Most of the Specials were taken outside the holding cells at Central Police Station, one of the busiest stations in Sydney. The people in the mugshots are suspected of a crime and some have been charged with an offence, but they are yet to have their day in court. Generally the photographs show a close-up of the suspect’s face and then a wider shot of the person, often standing near a bentwood chair, included to give a sense of the person’s height. The photographer was responsible for ensuring that vital information about the suspect was recorded with the image. This evolved into a system where the date, the suspect’s name and fingerprint classification, and, on occasion, a reference to a previous police file were inscribed onto the emulsion (reverse) side of the glass-plate negative. Police mastered the technique of writing back to front so that the information was legible in the photographic print.

  • Black and white mugshot of group of people standing in open space.
  • Black and white mugshot of three standing men.
  • Dual mugshot in black and white; young man seated, left and standing, right.
  • Dual mugshot in black and white; woman seated, left and standing, right.

By the 1920s, the mugshot – even strikingly unconventional ones such as the Sydney Specials – had become a key policing tool in the western world. The Specials were probably used primarily to familiarise police with the city’s criminal milieu and to tip them off about troublemakers. The images were sometimes collated in books, and written beneath each image was the category of crime with which the individual was charged. Police may have used the books for quick identification of likely suspects when investigating a crime. However, the Specials’ informality and the lack of telltale signs that the person was in custody, such as handcuffs, meant they could also be shown to a witness during the investigation of a crime without prejudicing them against the suspect. The police photographer did not interfere with the suspect’s choice of pose, perhaps in order to capture a more candid – and, for policing purposes, more useful – shot.

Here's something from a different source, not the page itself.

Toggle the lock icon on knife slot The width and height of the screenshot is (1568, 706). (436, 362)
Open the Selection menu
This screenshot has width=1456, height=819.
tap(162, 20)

Lightbox with old negatives sitting on it, with hands holding a negative above.
Original glass-plate negatives from the New South Wales Police Forensic Photography Archive arranged on a lightbox. Photo © Jamie North for Sydney Living Museums

Another unusual feature of the archive as a whole is the fact that it is made up of negatives and not photographic prints, giving us access to the complete, undoctored images. The police photographers never expected that the entire image would be viewed by the general public, so they often left their leather equipment bags in shot and did not worry about bystanders being in frame. ‘Photobombing’ police or other crims appearing in the background were literally whited out of the printed image, which was reduced to a tight shot. Today, digital technology allows us to view details in the negatives that were removed from, or indistinct in, surviving photographic prints. The texture of a coat, the teardrop in a suspect’s eye or the medal pinned to the returned serviceman’s chest can all be examined using photo editing software. The effects of water, clumsy handling and natural ageing mark the glass-plate negatives, and all the losses, chips, silvering and fingerprints have now become part of the archive’s story.